Jiménez Blanco was also a commander of the “community police” force—the village self-defense militia network that emerged in response to co-optation of the “official” police by the narco gangs. He was a founder of the Union of Peoples and Organizations of Guerrero State (UPOEG), which coordinated the “community police” movement throughout the state. He had, of course, received numerous death threats.
The slaying comes on the heels of another that has also been sparking headlines and outrage across Mexico. Rubén Espinosa, a prominent photo-journalist, was found dead Aug. 1—shot in the head in his apartment in a middle-class neighborhood of Mexico City along with four friends, all young women. He worked for the national weekly Proceso and aggressively covered activism in his home state of Veracruz—including the 2012 protest campaign demanding the resignation of Gov. Javier Duarte after a Proceso journalist was killed there. He had recently fled to Mexico City after receiving death threats in Veracruz.
Mexico City Mayor Miguel Ángel Mancera has pledged an exhaustive investigation into the murders, while the UN Office for the High Commissioner of Human Rights (OHCHR) called the massacre a “grave act against freedom of expression.”
Violence against journalists is an issue that has plagued Mexico for years, but has generally been confined to rural and provincial areas.
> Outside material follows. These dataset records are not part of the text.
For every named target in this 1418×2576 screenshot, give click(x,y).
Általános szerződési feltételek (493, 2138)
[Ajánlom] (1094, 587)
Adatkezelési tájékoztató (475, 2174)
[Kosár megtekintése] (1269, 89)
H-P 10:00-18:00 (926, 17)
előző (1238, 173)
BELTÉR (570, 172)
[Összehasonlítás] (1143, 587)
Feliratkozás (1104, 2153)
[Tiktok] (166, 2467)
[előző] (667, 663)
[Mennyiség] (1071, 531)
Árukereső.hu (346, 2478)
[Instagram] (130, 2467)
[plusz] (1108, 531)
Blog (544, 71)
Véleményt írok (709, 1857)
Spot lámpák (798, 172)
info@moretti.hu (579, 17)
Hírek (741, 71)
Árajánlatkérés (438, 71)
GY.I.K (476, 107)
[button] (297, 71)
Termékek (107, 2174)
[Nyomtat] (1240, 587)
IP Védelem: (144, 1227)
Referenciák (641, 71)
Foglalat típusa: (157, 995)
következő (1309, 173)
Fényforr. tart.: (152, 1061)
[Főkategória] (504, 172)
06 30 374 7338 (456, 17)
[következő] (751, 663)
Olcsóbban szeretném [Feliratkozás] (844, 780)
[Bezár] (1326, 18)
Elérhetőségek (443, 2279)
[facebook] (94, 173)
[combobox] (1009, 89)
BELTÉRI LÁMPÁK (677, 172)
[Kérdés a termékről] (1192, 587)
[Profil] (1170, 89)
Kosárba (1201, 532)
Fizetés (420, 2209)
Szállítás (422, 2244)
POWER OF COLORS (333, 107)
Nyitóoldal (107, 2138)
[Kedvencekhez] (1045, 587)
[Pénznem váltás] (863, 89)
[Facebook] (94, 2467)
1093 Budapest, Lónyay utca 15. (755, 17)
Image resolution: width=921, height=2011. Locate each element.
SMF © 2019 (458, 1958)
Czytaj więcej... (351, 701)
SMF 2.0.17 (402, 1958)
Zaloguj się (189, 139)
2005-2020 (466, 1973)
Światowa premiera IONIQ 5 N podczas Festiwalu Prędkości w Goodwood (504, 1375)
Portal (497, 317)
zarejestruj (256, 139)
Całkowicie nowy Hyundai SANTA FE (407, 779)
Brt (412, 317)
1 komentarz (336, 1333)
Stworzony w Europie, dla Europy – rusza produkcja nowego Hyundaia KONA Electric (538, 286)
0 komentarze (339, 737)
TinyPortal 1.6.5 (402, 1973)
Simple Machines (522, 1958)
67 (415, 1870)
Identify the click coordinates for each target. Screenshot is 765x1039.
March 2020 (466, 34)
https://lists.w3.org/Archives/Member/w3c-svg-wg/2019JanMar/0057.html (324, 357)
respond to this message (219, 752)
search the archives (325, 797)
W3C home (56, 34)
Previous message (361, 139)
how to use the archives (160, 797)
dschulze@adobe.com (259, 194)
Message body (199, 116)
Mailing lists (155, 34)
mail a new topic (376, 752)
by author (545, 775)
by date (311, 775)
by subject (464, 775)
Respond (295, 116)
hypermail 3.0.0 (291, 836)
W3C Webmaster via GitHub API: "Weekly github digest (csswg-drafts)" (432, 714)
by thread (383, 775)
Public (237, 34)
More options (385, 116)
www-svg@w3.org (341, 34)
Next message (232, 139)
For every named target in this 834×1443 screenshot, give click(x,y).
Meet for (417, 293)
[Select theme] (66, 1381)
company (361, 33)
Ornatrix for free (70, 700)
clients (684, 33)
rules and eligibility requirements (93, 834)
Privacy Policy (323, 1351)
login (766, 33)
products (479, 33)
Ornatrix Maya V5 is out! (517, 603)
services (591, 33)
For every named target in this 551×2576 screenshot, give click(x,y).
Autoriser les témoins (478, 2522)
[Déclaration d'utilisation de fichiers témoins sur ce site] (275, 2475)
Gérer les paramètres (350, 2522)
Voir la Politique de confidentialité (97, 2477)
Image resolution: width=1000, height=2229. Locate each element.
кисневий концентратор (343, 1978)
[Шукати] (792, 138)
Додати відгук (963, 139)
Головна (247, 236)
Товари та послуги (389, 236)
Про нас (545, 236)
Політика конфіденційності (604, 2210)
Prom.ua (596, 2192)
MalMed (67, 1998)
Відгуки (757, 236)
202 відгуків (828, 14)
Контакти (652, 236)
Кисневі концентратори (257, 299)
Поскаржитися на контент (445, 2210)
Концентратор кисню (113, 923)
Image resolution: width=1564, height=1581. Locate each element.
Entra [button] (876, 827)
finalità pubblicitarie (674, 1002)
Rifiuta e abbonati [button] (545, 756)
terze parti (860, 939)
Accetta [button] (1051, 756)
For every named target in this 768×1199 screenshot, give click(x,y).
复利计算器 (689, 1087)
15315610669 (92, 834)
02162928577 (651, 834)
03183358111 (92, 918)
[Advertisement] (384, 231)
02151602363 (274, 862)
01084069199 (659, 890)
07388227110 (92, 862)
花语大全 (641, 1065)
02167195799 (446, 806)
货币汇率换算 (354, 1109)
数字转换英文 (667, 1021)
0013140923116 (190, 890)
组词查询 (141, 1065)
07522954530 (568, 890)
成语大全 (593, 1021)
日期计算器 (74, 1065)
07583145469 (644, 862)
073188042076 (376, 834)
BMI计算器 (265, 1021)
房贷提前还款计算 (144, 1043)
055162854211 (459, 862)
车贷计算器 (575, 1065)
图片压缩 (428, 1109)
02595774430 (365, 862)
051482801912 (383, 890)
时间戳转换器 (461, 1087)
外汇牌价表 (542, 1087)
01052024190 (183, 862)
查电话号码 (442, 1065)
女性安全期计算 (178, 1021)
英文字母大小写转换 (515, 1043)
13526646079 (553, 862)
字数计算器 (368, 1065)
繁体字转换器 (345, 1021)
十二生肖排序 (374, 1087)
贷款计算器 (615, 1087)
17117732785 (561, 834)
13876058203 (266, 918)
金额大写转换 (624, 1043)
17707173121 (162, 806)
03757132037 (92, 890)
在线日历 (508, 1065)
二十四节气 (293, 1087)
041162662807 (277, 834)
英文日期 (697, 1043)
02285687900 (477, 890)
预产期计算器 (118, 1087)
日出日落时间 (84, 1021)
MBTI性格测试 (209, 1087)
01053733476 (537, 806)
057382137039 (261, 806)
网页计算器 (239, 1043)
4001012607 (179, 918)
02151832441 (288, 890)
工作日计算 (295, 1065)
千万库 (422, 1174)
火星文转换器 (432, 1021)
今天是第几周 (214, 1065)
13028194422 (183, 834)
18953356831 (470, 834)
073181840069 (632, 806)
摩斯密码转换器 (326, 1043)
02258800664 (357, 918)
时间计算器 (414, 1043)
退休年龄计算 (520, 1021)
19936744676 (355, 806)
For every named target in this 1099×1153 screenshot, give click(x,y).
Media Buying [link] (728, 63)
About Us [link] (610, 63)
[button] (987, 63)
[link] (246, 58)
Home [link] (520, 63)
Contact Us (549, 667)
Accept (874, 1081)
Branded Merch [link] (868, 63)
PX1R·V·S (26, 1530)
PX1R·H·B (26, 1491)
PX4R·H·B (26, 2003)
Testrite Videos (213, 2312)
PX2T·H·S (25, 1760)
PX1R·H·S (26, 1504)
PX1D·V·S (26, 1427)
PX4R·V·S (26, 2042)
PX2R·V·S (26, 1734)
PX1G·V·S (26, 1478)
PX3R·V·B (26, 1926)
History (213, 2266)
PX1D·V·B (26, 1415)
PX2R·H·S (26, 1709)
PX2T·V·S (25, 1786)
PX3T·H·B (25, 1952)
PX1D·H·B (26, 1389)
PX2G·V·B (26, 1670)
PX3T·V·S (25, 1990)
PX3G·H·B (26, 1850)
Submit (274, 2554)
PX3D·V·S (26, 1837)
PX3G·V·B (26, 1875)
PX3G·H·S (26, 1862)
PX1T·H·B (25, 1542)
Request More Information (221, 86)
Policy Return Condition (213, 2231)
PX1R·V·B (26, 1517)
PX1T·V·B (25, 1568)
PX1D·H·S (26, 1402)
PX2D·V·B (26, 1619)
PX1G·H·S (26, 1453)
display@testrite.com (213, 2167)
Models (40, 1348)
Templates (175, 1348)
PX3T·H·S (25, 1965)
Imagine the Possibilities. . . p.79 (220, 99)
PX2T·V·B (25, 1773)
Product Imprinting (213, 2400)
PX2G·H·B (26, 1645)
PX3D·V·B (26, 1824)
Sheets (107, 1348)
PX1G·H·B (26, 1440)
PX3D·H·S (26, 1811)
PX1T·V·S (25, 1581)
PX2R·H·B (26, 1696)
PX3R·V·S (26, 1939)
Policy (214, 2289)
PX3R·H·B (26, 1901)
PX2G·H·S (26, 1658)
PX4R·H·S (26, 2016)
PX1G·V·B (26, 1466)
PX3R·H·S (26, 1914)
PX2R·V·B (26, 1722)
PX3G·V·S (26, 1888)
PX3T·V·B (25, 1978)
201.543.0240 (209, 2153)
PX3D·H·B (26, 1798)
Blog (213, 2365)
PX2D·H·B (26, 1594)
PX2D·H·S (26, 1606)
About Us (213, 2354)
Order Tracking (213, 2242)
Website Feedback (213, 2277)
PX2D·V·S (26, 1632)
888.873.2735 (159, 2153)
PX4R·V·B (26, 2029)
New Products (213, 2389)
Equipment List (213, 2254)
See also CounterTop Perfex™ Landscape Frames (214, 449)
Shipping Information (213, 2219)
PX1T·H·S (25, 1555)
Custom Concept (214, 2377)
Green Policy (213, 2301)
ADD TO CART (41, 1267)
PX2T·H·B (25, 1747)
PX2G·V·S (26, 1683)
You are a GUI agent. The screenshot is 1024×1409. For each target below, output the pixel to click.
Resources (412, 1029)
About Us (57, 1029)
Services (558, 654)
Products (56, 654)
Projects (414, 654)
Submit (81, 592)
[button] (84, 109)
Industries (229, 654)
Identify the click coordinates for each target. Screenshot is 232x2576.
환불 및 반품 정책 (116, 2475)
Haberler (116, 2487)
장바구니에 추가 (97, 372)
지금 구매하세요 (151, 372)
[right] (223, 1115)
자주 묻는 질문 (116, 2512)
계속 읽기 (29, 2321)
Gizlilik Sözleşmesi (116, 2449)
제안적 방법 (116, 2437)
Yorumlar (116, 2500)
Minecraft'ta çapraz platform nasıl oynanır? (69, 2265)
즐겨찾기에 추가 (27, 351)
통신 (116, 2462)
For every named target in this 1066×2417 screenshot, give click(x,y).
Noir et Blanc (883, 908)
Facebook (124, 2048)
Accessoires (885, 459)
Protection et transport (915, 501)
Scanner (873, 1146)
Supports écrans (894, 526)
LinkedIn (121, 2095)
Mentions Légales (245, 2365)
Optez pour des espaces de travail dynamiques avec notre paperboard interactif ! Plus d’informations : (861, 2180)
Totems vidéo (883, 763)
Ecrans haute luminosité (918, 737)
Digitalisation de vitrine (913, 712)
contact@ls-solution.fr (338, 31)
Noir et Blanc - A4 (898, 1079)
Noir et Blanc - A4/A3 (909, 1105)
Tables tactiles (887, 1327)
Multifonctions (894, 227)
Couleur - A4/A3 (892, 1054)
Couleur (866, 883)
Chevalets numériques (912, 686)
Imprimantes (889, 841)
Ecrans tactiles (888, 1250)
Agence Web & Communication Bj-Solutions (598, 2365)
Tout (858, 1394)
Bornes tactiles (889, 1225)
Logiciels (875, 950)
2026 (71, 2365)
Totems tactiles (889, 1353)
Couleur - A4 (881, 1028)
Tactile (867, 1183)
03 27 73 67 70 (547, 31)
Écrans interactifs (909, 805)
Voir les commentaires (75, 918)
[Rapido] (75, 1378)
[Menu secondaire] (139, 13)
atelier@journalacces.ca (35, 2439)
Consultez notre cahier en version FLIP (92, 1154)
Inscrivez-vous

The slaying of a reporter in Mexico City is seen as a serious escalation.
One of the women slain in the massacre was Nadia Vera, a student and activist originally from Comitán, in the southern state of Chiapas. Residents have been gathering in the central square of Comitán since the slaying, with signs reading “#JusticiaparaNadia” (Justice for Nadia) and “No más impunidad” (No more impunity).
At least 26,000 people are reported to have disappeared in Mexico over the past 10 years, in an ongoing human rights crisis that has escalated along with a militarized approach to the “war on drugs.”